> _Input records_:
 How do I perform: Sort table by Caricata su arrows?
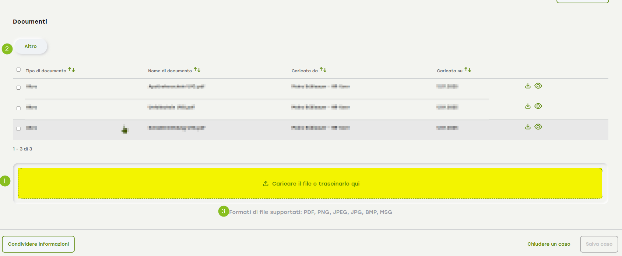point(468,70)
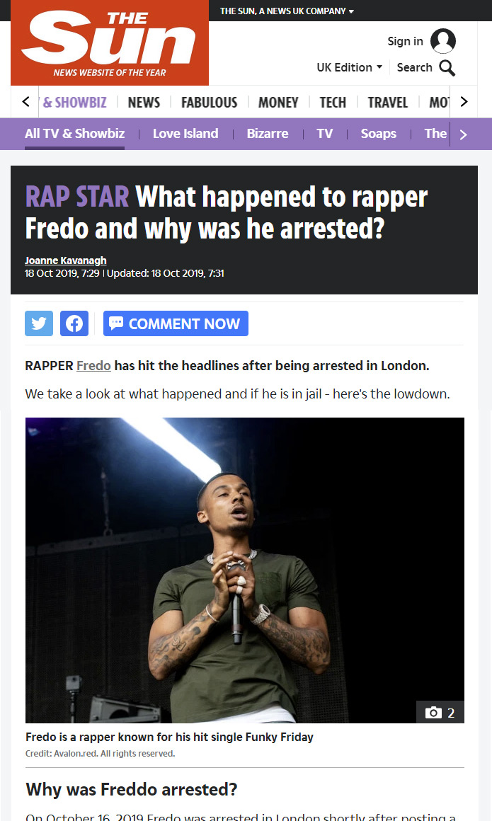Follow the Fredo link in the intro
Viewport: 492px width, 821px height.
point(93,365)
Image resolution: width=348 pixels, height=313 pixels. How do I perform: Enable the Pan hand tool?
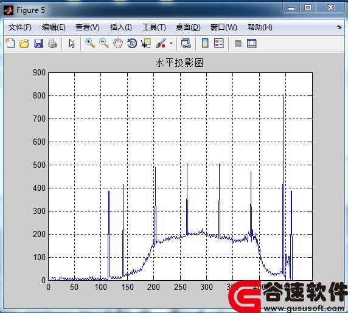(118, 43)
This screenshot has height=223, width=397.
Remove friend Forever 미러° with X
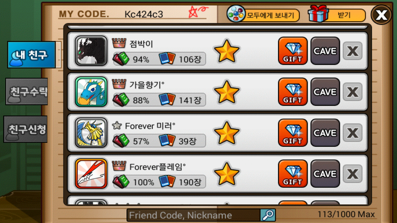(353, 133)
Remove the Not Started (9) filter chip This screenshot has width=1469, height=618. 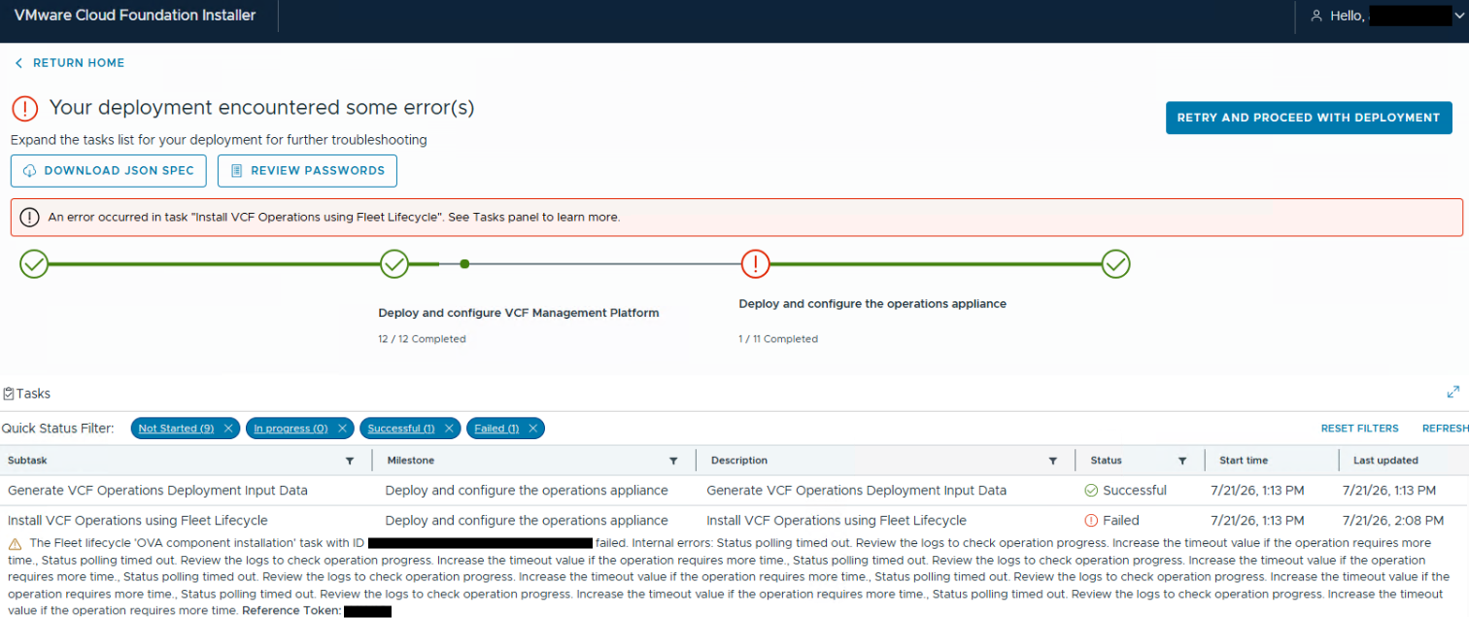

> _Exercise directions_: Restate every entry above word for word; no picture belongs in the copy.

> _Expected answer_:
 How do I perform: Sort table by Caricata su arrows?
point(468,70)
Follow the Fredo link in the intro
Viewport: 492px width, 821px height.
point(93,365)
Image resolution: width=348 pixels, height=313 pixels. How do I perform: Enable the Pan hand tool?
(118, 43)
This screenshot has height=223, width=397.
Remove friend Forever 미러° with X
(353, 133)
Remove the Not Started (9) filter chip This screenshot has width=1469, height=618. 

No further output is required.